Coping with Change
Coping with Change
As exciting as it is moving away to university and starting the next chapter of your life, sometimes, it can suddenly feel very overwhelming to adjust to change and new responsibilities.
According to Mind Tools1, there are two ways that people cope with change:
1. Escape coping
Avoiding difficulties that result from the new change. This might be avoiding lectures and seminars altogether, or finding comfort in substances like alcohol.
2. Control coping
Managing your feelings about the change head-on and involving yourself in the change in a positive way. This might be asking for support from your tutor about a looming deadline that is causing you worry or concern.
We tend to adopt a mixture of the two coping strategies, but focusing on the Control Coping strategy is the most beneficial method.
To help ensure your university experience is as positive and enjoyable as possible, read our five ways of adjusting to university life positively and happily:
Set Some Expectations
Moving to university is a big change but find some comfort that everyone else is in the same position. Expect that your first few weeks may be a mixture of nerves and anxiety; it’s completely normal to feel this way, and you are not alone.
Once you’ve set some expectations that you’re likely to feel this way, you can focus on overcoming those nerves, enjoying your course, and getting to know your course mates.
Keeping on top of your time management is key, especially in the early days. Don’t try to do too much at once, but don’t put anything off until the last minute. Your main priority should be to study, but that doesn’t mean that you can’t carve out time to socialise and meet some new friends.
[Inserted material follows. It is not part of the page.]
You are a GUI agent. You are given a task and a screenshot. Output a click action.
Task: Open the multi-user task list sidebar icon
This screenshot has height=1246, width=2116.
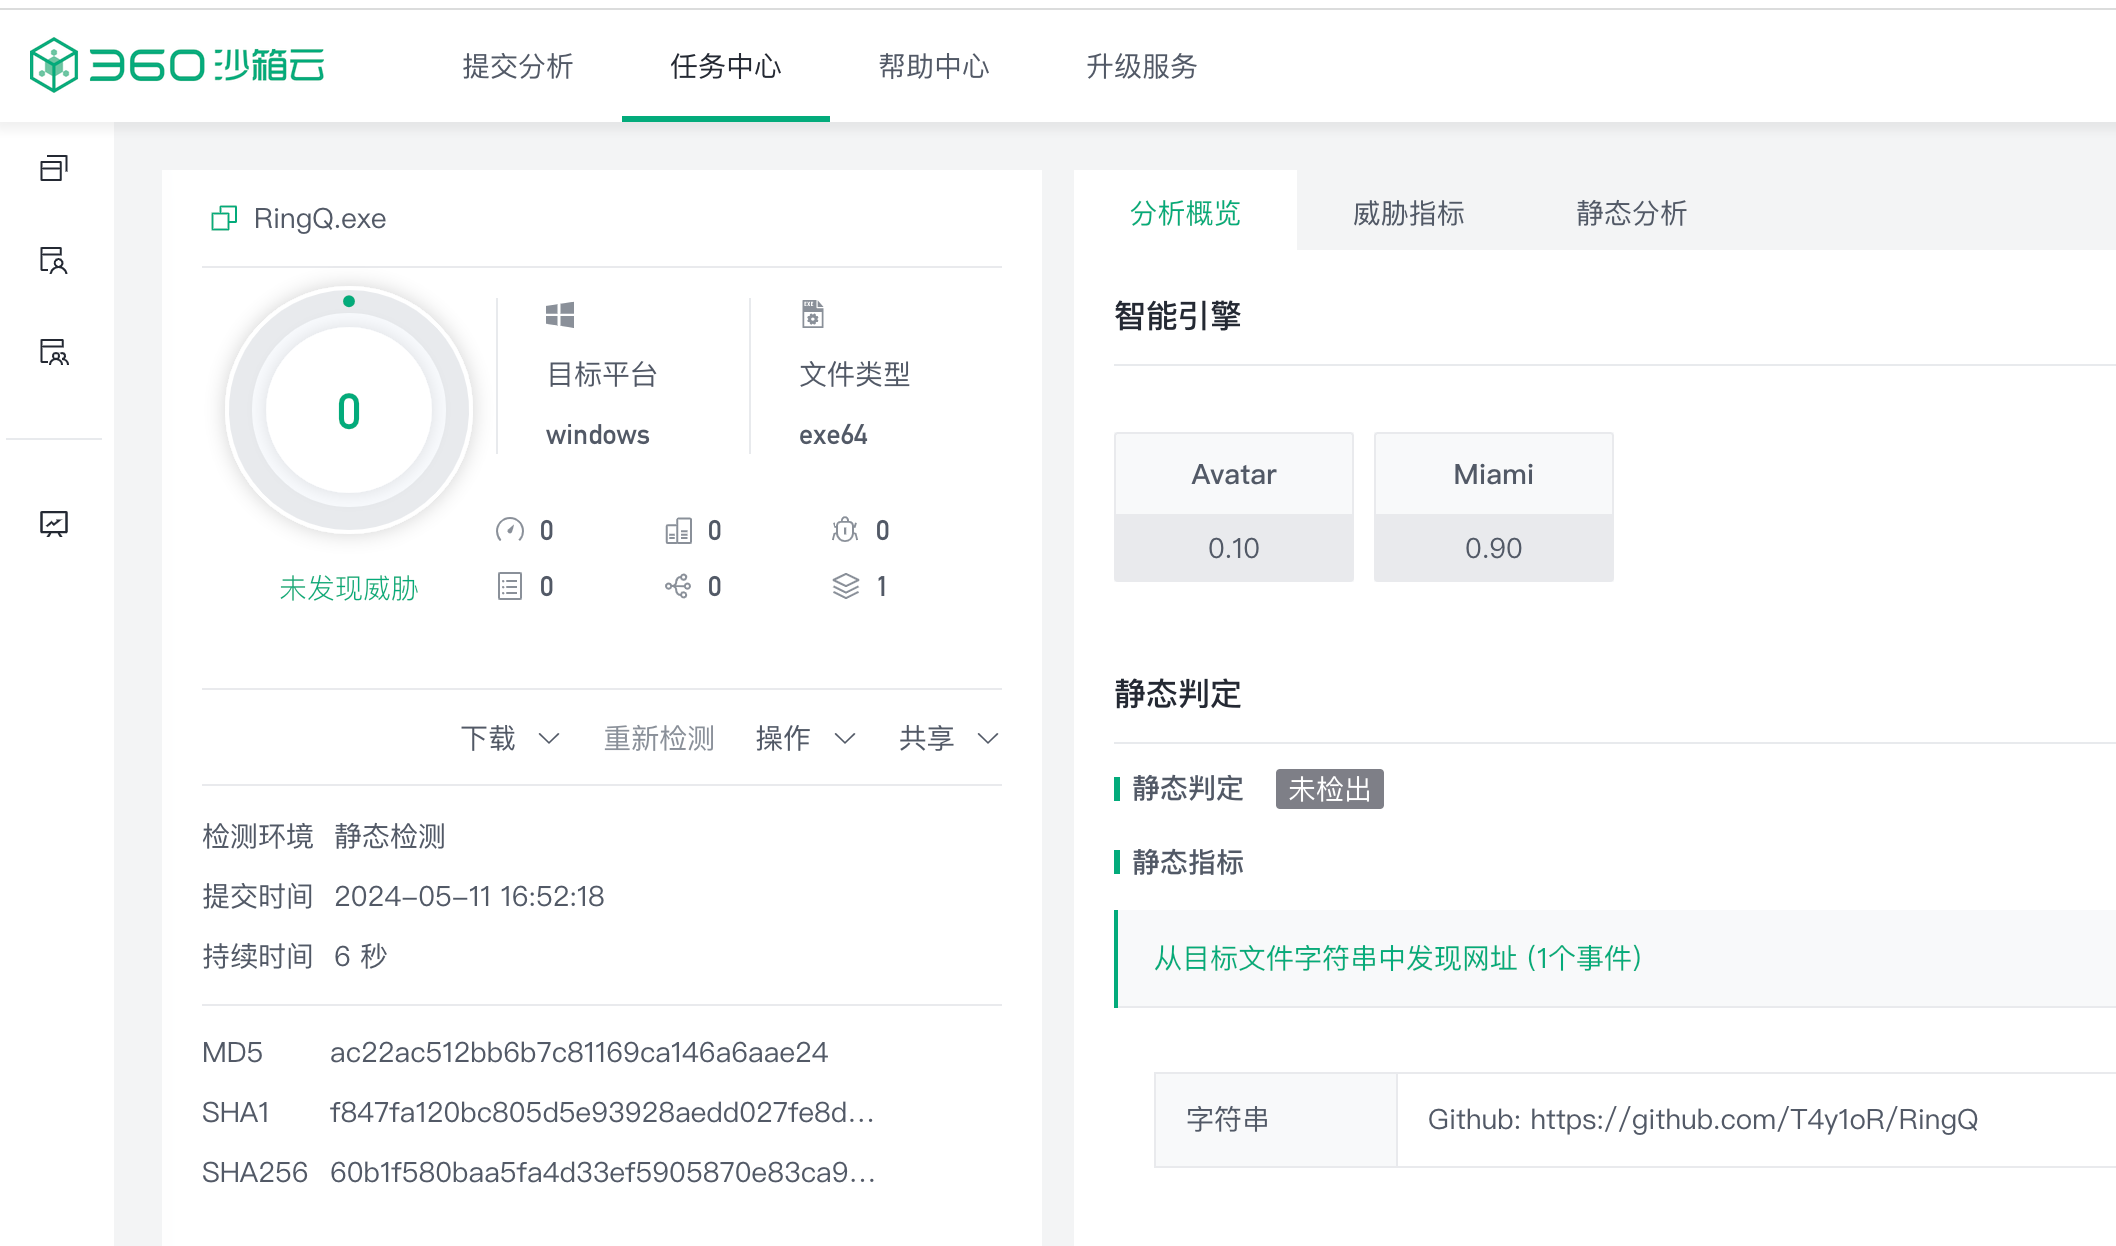54,351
Map out a plan for the first month; include when you expect to be attending lectures and seminars, alongside any events that you would like to attend – such as fresher’s week. If you have an important meeting in your diary, you know you need to be sensible the evening before without sacrificing any fun to be had.
Prioritise Getting a Good Night’s Sleep
For a good night’s sleep to wake up feeling refreshed and ready for the day ahead, 7-8 hours is recommended. Not only will this help you to feel more positive, but you’ll have more energy and be more willing to meet new friends and stay on top of your assignments.
It’s not always easy to prioritise sleep when there are lots of other exciting things happening; why not set a time that you aim to be home for?
Talking to someone
The Nurtur team is always there for a chat whenever you want – pop in for a cup of tea and a biscuit any time. If there’s something specific you need advice on, we are Mental Health First Aiders and can provide you with the information and resources you need. Mental Health isn’t just about stress, depression, and anxiety – it’s things that affect your mood, thinking, and behaviour.
It’s also good to speak with your peers who may be experiencing similar feelings, or making a call to home to hear a familiar voice.
You don’t need to perform a gruelling session at the gym to reap the benefits of exercise. A brisk walk outside or on the onsite gym’s treadmill is enough to get your heart rate up and the endorphins flowing.
If you fancy a steady challenge, the NHS Couch to 5k app is a 9-week programme broken down into manageable chunks to get you up and running a 5k distance. You can take the programme at your own pace, and repeat weeks as often as you like until you feel comfortable moving on.